Recorded data:
##########

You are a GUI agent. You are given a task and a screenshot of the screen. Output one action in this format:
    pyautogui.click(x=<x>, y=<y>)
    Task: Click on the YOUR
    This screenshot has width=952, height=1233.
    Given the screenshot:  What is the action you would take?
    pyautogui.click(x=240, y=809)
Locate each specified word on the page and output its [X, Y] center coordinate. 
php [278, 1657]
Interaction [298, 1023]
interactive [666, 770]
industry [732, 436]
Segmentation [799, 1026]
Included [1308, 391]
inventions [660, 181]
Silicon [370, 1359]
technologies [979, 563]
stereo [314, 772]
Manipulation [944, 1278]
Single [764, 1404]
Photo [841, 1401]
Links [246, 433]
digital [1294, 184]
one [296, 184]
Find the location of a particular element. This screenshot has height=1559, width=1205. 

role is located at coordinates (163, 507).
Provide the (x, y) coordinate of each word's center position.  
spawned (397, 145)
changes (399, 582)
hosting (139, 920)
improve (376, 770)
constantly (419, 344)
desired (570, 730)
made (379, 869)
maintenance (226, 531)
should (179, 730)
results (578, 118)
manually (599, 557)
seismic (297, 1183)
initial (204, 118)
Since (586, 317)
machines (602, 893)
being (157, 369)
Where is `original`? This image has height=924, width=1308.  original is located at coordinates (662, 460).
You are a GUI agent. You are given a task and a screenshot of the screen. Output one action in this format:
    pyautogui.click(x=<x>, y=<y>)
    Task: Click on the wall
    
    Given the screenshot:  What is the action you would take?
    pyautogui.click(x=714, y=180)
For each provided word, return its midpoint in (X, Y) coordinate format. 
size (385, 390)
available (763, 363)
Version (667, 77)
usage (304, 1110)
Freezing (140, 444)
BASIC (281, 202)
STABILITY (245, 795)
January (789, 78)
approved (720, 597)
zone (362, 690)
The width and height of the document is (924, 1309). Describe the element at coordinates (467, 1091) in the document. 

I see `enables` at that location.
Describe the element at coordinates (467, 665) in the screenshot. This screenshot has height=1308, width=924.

##########

Pick out each line of the records that contains the string "width", matching its case exactly, and copy those lines.

Answer in full:
    This screenshot has width=952, height=1233.
Find the location of a particular element. This screenshot has height=1559, width=1205. 
Where is `original`? This image has height=924, width=1308.  original is located at coordinates (662, 460).
The width and height of the document is (924, 1309). Describe the element at coordinates (467, 1091) in the document. 
Describe the element at coordinates (467, 665) in the screenshot. This screenshot has height=1308, width=924.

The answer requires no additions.